A nova tradução de A Metamorfose de Franz Kafka para o inglês já vem cercada daquelas discussões de minúcias que muitos leitores desdenham, mas quem traduz é capaz de passar ali a noite inteira. Isso se torna ainda mais interessante quando o original vem numa língua que a gente não conhece, como é o caso, pois Kafka, apesar de tcheco, escreveu sua obra literária em alemão.

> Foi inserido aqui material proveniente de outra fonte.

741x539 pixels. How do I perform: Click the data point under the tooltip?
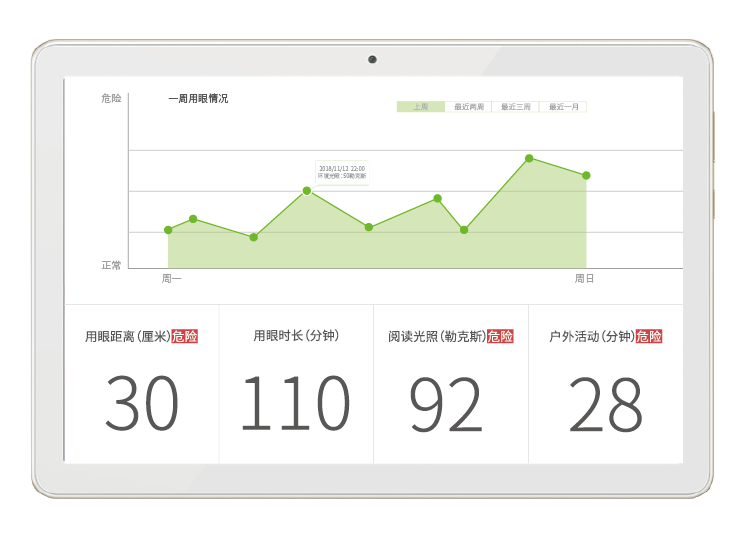[x=307, y=191]
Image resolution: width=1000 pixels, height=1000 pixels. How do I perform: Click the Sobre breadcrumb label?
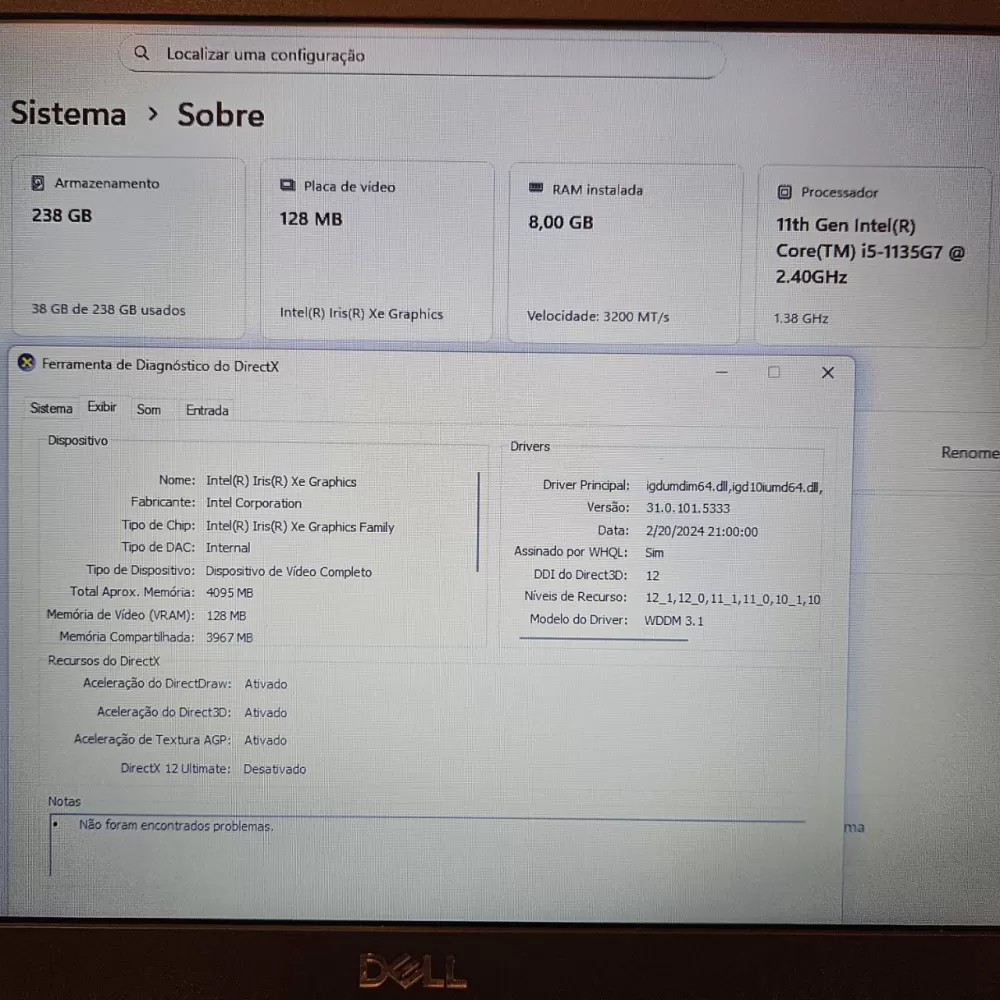220,115
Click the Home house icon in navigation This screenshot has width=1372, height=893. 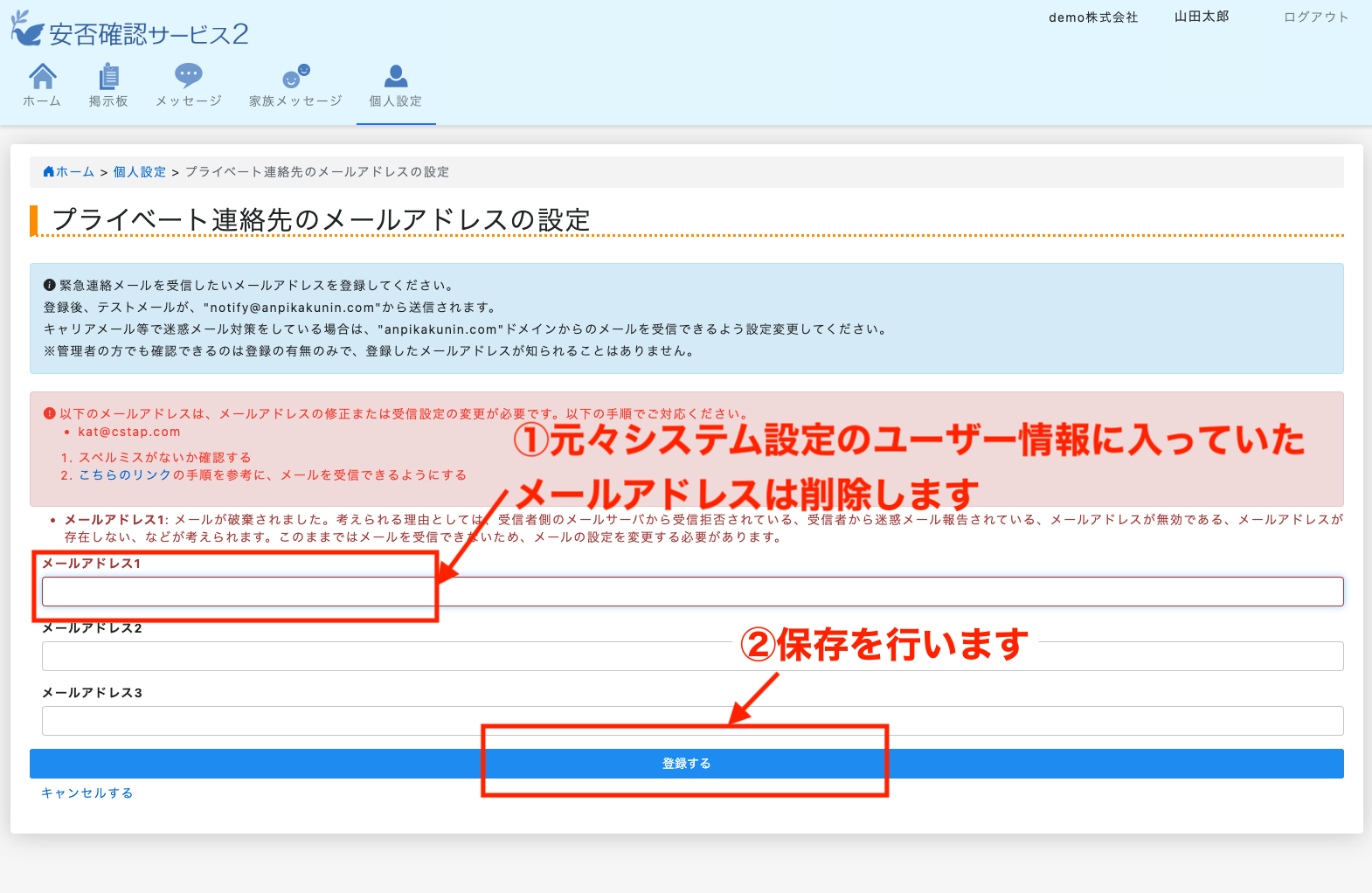coord(42,77)
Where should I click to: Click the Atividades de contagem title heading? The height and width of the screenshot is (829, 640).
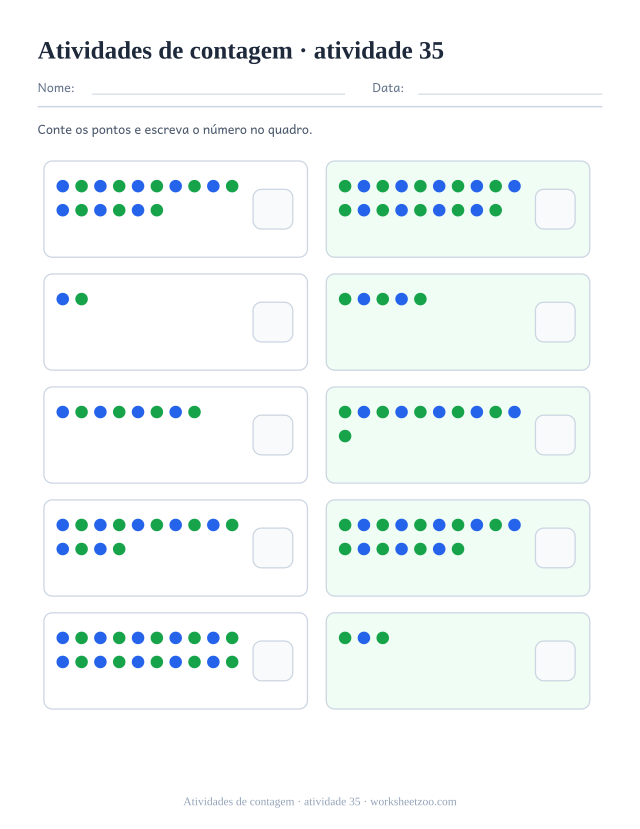[x=241, y=51]
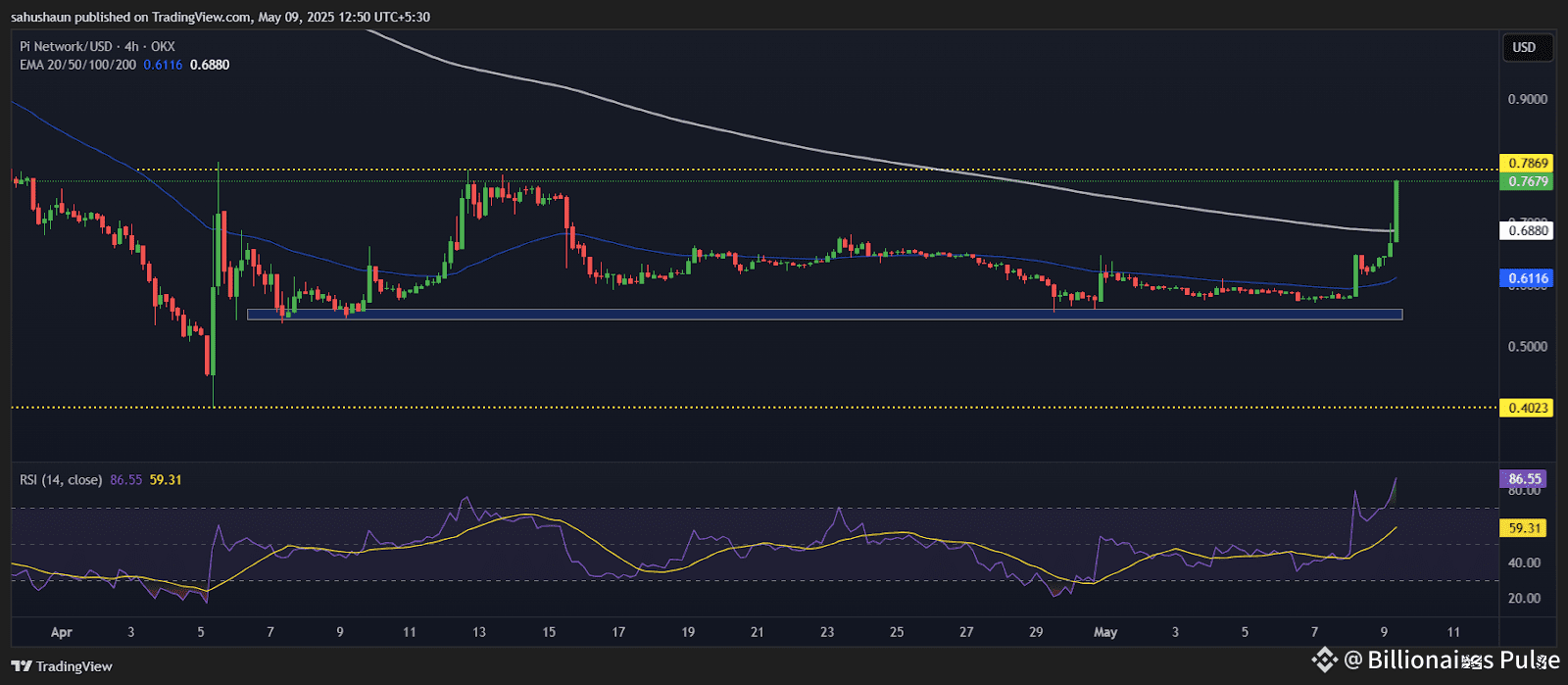Click the white 0.6880 EMA price tag
The height and width of the screenshot is (685, 1568).
[1527, 231]
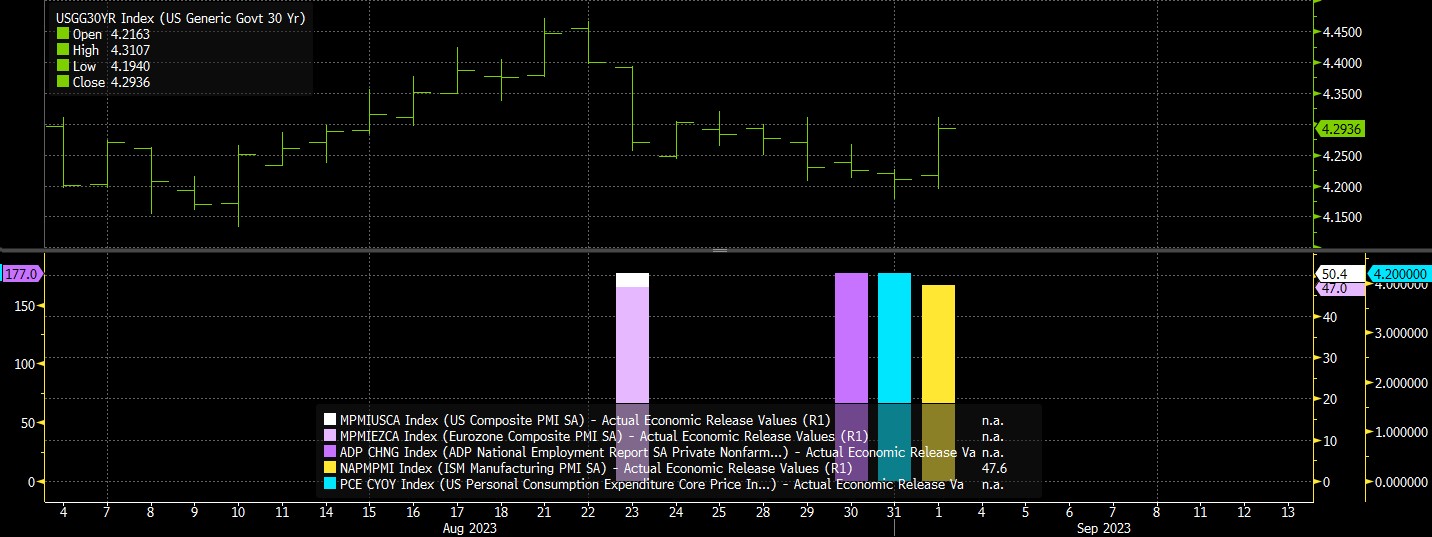Click the green Close legend swatch
This screenshot has width=1432, height=537.
coord(62,82)

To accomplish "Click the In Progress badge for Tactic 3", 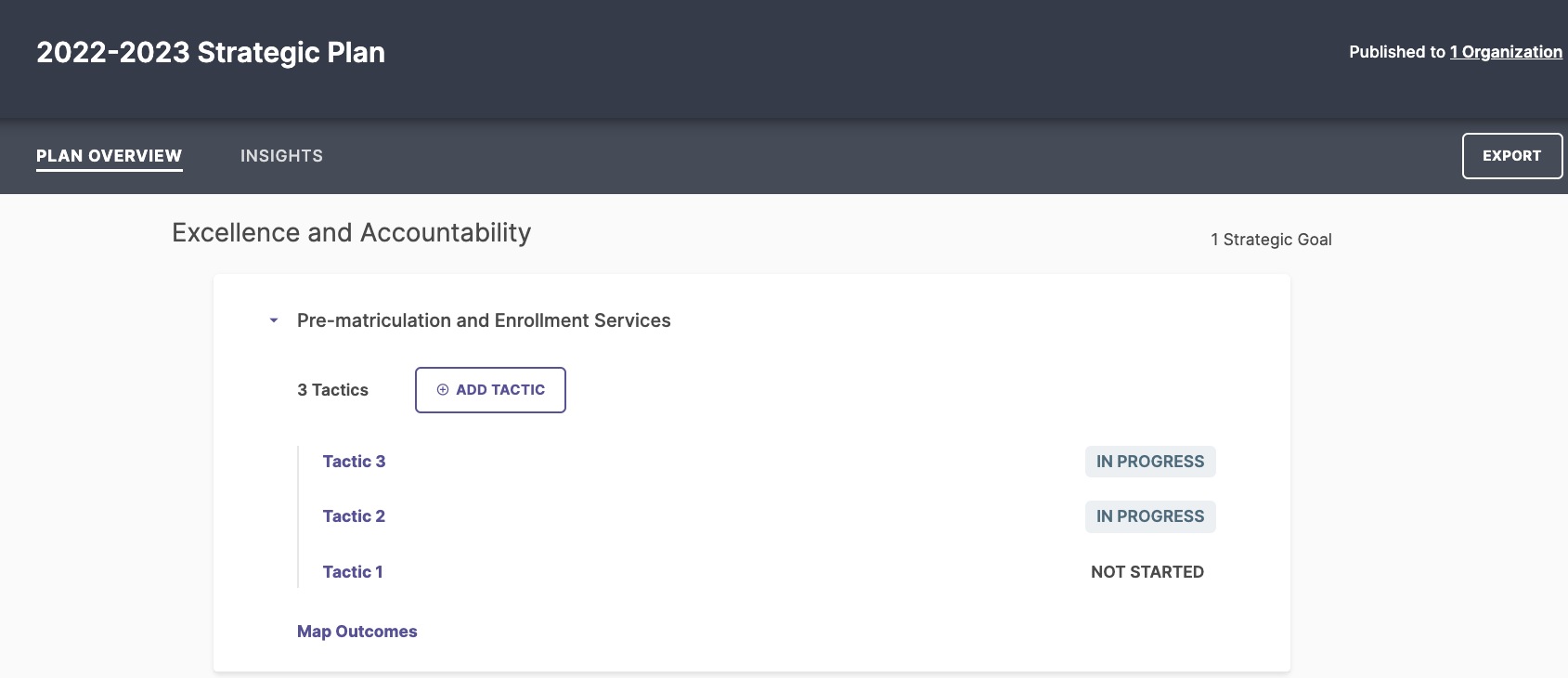I will pos(1150,462).
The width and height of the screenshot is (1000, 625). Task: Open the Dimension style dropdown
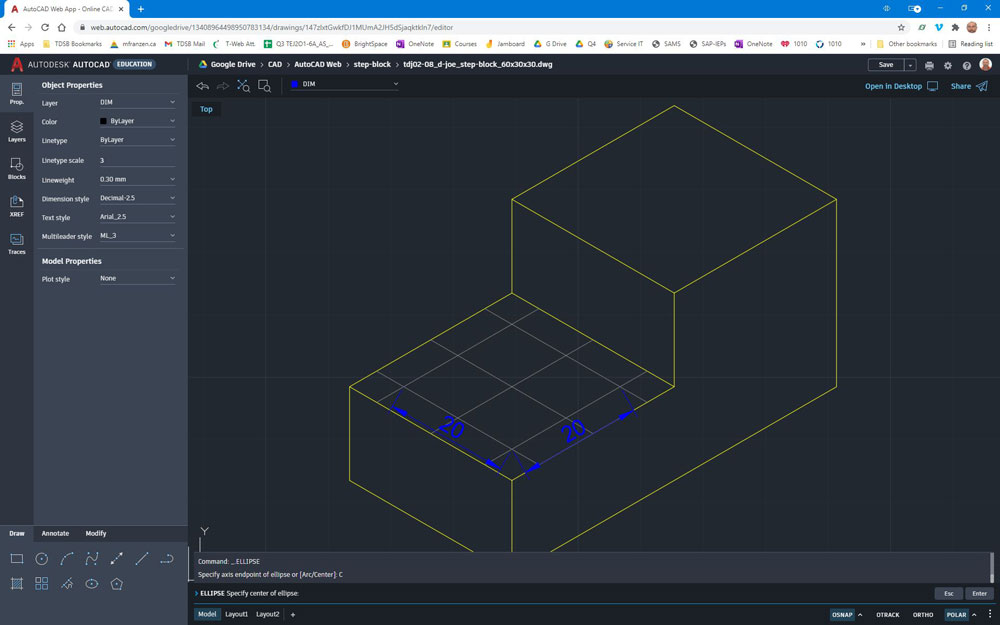coord(137,198)
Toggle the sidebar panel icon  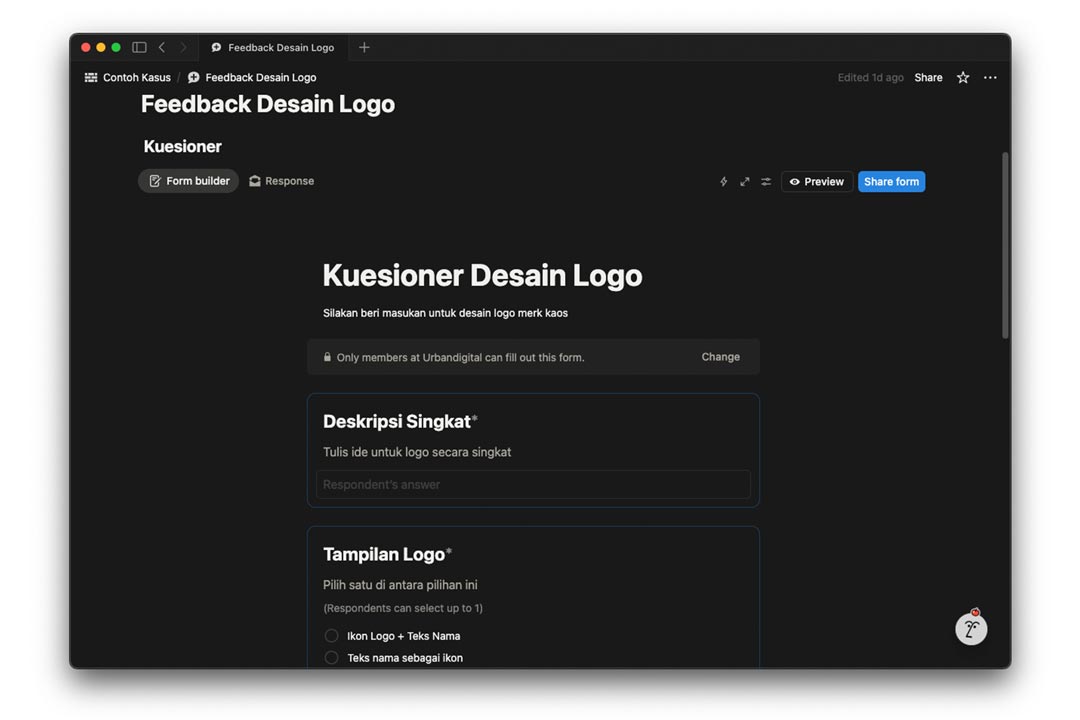coord(139,47)
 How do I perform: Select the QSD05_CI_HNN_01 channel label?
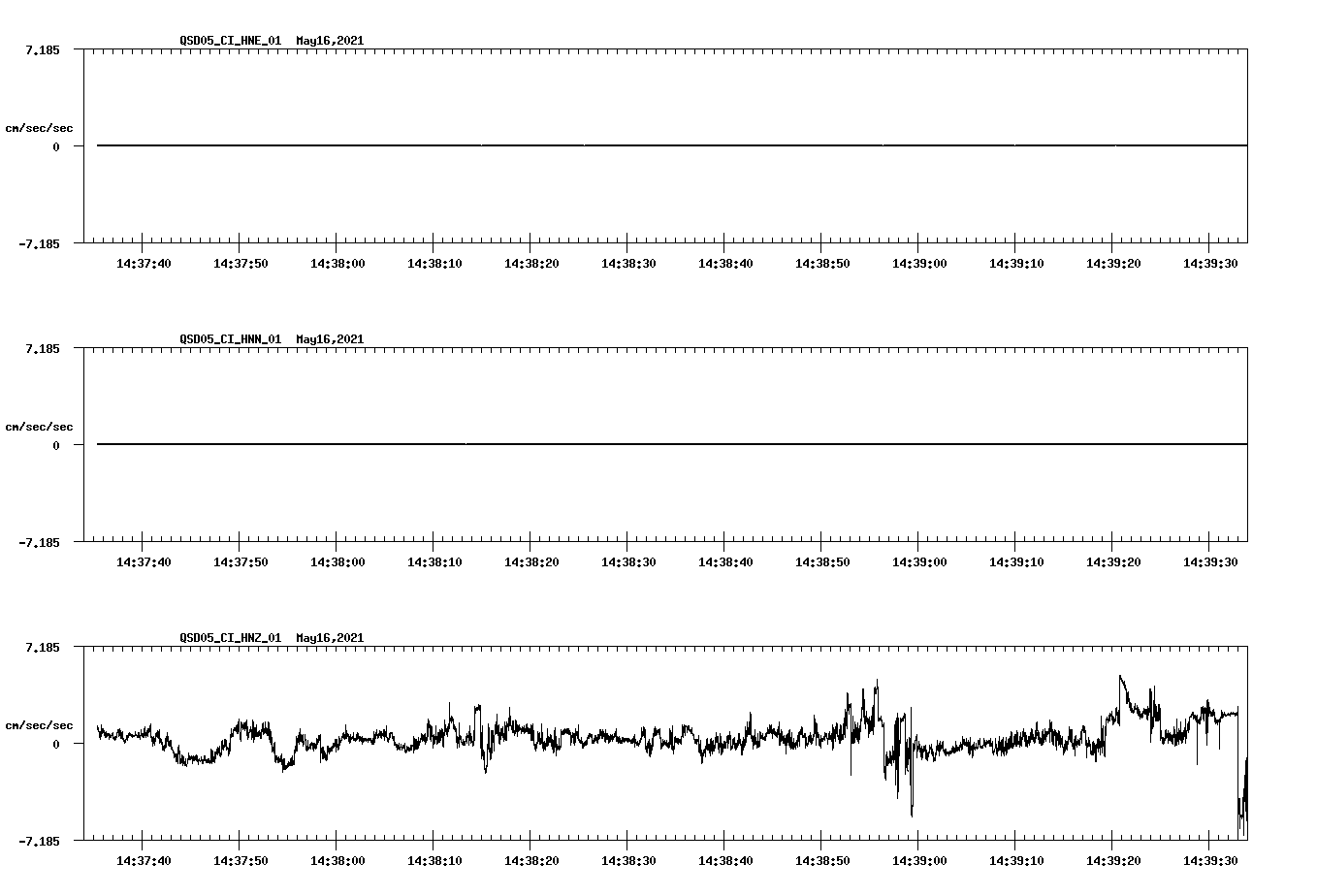point(229,339)
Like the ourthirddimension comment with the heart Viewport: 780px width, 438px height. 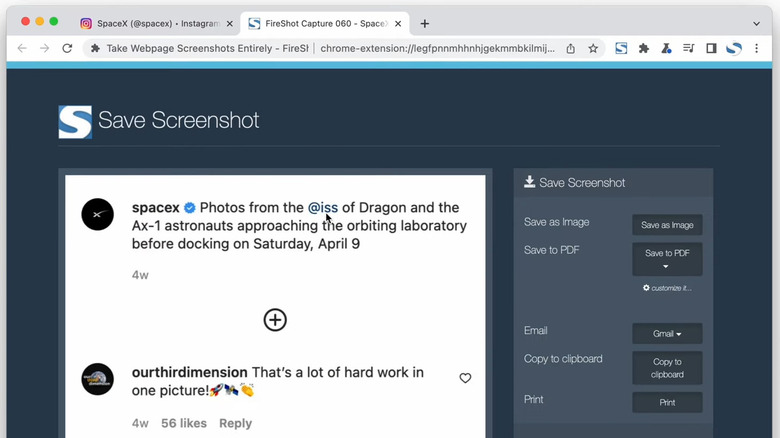(x=465, y=378)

A dificuldade tradutória já começa no título: Die
Verwandlung, em alemão, não sugere uma mudança natural de estado como acontece
com o termo inglês (e português) “metamorfose”. Não é algo espontâneo e/ou
inevitável. É uma mudança inesperada. A
tradução de Susan Bernofsky é discutida nestes termos numa resenha de Rebecca
Schuman na revista Slate (aqui: http://slate.me/1kqDJIq),
onde a jornalista afirma que “Bernofsky chega tantalizantemente próxima de
fazer o que nenhum tradutor conseguiu até hoje: obter uma tradução aproximada
da 19a. palavra do texto, ‘Ungeziefer’.”
O x do problema está nesse bendito Ungeziefer. Kafka começa assim: “Als Gregor Samsa eines
Morgens aus unruhigen Träumen erwachte, fand er sich in seinem Bett zu einem
ungeheueren Ungeziefer verwandelt.”
“Quando Gregor Samsa despertou, certa
manhã, de um sonho agitado viu que se transformara, durante o sono, numa
espécie monstruosa de inseto."
Na tradução inglesa de David Wyllie, isto vira: “One morning, when
Gregor Samsa woke from troubled dreams, he found himself transformed in his bed
into a horrible vermin.”
E a tradução
de Bernofsky, agora, diz: “When Gregor Samsa woke one morning from troubled
dreams, he found himself transformed right there in his bed into some sort
of monstrous insect.”
Para a tradutora, a expressão “uma espécie de” (some sort
of), ausente no original, sinaliza a falta de especificidade, proposital, de
Kafka. Samsa não vira barata, como se diz por aí. Kafka não usou as palavras
alemãs para inseto, percevejo, besouro ou barata (Insekt, Wanze, Käfer,
Kakerlak). “Ungeziefer” designa em
Médio Alto Alemão, “criatura imprópria para sacrifício”, criatura impura,
repulsiva, não-bem-vinda numa casa. Modernamente acabou sendo identificada com
pragas domésticas, insetos de muitas pernas. É um termo não-específico, daí
Bernofsky usar “uma espécie de”, que não aparece no original. (E que vem num
contraste com o categórico “right there in his bed”, “bem ali na sua cama”).